BEGIN Data for processing

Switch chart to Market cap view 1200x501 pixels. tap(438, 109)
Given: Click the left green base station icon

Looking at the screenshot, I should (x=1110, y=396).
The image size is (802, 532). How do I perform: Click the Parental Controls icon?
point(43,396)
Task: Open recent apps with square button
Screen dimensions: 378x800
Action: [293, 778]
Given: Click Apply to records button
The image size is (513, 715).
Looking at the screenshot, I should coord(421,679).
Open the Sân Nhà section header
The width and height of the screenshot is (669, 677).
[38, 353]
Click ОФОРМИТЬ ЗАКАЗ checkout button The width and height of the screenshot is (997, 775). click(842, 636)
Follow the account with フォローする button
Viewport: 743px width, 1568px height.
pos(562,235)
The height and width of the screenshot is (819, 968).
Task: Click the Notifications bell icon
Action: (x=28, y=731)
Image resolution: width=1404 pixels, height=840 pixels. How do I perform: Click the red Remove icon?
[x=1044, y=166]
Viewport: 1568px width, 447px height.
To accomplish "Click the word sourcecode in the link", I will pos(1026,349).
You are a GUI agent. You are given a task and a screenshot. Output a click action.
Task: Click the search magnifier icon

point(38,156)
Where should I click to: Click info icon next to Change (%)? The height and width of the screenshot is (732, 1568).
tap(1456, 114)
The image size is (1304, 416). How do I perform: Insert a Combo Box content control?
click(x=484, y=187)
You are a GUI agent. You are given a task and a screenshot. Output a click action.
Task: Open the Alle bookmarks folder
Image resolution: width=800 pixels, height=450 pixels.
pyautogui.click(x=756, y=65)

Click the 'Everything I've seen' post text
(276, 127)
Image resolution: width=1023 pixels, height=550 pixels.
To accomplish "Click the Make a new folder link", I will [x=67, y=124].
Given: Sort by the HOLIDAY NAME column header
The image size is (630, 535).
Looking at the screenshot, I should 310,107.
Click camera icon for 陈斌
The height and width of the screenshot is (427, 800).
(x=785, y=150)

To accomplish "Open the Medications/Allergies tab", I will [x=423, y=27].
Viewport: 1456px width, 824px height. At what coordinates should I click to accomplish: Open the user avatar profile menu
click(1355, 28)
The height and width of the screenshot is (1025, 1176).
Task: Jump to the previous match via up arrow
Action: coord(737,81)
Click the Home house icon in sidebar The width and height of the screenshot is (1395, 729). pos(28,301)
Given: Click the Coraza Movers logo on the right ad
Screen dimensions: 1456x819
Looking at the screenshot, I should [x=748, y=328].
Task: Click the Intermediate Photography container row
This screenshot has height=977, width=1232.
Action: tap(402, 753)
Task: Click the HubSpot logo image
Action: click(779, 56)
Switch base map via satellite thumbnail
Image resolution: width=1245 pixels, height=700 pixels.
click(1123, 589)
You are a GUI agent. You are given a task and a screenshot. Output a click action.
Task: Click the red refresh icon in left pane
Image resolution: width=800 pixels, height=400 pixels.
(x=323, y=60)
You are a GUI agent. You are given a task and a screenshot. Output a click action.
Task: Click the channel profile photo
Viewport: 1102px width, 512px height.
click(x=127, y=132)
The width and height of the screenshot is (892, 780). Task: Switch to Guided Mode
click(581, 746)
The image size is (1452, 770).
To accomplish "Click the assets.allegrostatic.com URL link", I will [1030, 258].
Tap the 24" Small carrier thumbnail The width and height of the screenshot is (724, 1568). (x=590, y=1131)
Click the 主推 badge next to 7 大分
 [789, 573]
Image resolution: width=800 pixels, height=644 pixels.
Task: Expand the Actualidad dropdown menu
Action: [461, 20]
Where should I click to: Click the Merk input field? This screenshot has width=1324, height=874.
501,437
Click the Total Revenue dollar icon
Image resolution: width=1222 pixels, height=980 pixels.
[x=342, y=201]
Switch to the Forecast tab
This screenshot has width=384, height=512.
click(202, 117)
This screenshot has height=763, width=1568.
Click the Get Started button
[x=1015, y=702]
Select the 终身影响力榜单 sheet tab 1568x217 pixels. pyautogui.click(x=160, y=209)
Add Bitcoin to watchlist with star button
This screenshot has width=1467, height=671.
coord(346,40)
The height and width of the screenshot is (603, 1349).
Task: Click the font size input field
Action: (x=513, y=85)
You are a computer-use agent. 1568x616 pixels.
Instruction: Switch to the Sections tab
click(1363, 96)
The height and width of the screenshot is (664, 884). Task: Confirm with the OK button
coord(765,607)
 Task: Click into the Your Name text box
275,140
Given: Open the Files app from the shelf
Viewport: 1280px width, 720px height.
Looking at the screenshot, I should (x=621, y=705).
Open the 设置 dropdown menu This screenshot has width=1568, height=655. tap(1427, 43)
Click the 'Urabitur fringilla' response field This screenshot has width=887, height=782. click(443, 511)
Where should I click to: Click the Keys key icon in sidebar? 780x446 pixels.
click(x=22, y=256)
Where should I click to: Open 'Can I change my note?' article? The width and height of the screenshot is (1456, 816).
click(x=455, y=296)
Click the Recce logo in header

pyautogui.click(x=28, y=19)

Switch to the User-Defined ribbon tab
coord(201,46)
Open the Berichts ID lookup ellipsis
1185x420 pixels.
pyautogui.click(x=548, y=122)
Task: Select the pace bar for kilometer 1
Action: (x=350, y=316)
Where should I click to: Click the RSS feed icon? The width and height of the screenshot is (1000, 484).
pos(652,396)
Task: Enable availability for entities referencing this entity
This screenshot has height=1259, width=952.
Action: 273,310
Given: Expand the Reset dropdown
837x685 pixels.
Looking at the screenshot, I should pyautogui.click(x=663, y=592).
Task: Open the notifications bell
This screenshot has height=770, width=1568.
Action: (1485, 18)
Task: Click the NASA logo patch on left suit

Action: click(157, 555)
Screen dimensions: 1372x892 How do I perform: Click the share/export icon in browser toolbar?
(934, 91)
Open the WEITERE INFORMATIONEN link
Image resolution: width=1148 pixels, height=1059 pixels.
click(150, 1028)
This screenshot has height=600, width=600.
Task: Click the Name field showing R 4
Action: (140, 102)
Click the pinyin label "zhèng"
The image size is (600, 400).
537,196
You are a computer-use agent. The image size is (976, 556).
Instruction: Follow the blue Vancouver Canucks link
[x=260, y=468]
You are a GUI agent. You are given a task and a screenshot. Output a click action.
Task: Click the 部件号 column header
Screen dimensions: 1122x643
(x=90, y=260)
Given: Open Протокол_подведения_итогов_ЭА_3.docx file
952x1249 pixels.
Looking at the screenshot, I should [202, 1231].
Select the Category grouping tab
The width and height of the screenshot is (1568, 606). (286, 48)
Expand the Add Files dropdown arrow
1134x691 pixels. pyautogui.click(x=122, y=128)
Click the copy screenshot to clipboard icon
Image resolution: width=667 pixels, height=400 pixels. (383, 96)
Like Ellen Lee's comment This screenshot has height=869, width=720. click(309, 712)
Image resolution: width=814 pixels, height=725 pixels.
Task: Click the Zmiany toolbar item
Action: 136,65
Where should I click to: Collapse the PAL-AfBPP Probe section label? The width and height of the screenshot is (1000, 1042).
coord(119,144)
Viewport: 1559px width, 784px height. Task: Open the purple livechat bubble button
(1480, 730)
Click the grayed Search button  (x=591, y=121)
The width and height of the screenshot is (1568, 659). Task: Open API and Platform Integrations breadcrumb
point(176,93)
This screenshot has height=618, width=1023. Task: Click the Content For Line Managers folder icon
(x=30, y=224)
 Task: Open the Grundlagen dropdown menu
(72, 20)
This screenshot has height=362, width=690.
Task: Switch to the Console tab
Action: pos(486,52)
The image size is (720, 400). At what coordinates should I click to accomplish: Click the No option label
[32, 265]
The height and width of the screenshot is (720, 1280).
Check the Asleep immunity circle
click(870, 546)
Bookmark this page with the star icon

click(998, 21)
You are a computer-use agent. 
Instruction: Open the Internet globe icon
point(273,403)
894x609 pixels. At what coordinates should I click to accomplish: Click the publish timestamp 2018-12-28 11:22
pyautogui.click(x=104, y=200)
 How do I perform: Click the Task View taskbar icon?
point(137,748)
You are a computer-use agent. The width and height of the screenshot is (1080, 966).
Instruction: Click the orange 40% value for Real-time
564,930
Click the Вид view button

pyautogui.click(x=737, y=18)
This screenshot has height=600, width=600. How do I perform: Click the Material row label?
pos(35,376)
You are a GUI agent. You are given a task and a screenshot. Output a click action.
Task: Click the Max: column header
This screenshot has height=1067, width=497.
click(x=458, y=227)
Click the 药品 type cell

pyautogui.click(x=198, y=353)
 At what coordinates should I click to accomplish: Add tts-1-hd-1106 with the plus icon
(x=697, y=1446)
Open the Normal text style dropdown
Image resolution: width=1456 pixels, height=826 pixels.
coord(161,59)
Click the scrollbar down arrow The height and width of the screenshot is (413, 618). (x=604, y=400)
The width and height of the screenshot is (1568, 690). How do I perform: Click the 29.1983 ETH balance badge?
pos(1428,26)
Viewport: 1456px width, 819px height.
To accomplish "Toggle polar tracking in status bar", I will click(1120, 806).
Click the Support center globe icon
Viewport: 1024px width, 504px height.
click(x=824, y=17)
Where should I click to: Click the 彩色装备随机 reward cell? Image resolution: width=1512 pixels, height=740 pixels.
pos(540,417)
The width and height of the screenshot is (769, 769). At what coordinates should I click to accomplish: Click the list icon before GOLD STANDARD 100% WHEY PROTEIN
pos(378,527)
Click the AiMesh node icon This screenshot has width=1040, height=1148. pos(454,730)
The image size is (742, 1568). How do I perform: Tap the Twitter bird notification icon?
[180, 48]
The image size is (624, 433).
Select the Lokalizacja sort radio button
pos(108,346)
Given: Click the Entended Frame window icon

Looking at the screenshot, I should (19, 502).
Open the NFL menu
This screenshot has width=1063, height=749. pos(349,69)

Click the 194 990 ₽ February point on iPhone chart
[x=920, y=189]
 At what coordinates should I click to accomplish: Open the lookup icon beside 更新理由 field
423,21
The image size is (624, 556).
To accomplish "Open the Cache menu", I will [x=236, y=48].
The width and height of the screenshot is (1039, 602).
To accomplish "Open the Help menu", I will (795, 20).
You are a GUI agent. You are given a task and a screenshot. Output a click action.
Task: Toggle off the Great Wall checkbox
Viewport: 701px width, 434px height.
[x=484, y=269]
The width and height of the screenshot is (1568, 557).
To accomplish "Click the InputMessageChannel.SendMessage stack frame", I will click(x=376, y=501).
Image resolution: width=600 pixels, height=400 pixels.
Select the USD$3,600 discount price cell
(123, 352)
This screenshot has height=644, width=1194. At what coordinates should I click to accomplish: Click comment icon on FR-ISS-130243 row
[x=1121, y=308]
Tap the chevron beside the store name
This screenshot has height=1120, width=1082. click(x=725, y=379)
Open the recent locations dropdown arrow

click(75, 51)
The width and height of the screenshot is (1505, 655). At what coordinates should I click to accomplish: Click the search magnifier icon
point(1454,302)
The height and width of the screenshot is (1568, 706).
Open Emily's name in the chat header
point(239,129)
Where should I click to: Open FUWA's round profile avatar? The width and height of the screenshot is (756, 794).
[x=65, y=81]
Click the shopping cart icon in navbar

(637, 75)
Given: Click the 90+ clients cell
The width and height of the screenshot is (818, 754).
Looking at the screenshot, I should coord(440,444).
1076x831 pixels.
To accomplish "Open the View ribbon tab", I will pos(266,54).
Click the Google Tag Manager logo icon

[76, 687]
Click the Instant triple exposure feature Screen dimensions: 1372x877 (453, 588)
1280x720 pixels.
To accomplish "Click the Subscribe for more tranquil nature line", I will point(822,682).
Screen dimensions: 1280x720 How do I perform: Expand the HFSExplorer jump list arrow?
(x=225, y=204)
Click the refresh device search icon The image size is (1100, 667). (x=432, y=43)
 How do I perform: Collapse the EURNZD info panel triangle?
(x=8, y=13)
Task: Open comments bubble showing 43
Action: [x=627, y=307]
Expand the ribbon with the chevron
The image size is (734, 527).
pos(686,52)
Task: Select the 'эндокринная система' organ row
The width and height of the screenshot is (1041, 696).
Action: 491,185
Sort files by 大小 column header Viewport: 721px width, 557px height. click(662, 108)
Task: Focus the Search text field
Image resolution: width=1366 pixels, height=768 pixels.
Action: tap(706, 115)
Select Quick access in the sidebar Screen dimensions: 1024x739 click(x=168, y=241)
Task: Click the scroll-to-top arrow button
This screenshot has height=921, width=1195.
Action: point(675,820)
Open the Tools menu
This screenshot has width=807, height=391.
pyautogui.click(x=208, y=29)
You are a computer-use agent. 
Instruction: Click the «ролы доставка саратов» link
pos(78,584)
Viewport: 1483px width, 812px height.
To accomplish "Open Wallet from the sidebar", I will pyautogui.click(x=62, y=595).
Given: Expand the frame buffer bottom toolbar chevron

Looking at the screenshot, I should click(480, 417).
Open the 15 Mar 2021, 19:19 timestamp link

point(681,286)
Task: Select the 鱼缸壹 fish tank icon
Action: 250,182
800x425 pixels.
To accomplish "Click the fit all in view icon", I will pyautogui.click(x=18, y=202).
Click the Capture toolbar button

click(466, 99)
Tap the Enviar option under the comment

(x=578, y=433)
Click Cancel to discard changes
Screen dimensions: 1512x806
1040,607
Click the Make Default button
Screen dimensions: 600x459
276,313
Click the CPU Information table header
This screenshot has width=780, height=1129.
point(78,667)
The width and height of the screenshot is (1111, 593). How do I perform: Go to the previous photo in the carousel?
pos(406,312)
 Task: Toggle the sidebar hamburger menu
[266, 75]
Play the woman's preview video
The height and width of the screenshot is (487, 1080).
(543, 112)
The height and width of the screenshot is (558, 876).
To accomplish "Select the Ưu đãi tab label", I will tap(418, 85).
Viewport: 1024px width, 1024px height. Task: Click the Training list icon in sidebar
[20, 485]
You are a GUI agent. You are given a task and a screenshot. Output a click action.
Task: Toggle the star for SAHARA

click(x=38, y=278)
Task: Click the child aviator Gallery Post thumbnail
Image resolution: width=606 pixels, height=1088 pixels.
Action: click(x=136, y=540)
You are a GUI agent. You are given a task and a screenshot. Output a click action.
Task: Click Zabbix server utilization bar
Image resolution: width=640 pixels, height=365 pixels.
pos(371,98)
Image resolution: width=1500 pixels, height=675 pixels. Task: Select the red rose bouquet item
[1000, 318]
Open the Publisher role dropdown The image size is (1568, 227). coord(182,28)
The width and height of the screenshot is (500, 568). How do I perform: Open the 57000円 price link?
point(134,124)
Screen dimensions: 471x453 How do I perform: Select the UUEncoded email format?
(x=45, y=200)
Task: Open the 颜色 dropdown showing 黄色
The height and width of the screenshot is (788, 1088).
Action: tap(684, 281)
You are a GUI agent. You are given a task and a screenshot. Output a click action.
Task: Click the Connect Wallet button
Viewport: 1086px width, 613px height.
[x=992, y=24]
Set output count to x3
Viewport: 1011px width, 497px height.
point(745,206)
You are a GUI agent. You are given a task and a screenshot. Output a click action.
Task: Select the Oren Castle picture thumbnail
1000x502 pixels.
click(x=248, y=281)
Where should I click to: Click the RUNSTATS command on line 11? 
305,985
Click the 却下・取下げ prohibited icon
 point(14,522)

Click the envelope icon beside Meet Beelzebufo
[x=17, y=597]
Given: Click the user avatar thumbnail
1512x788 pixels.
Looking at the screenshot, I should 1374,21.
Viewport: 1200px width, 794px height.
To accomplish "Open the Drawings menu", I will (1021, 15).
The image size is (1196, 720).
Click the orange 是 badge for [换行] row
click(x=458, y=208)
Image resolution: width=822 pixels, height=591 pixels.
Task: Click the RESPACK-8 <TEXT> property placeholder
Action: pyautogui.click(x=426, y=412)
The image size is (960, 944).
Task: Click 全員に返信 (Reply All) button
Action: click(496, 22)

END Data for processing

# [What you are asked to do]
Filter the data for the string "column" and copy every line that has it.

# [Solution to the exercise]
Given: Sort by the HOLIDAY NAME column header
Task: Click the 部件号 column header
Task: Click the Max: column header
Sort files by 大小 column header Viewport: 721px width, 557px height. click(662, 108)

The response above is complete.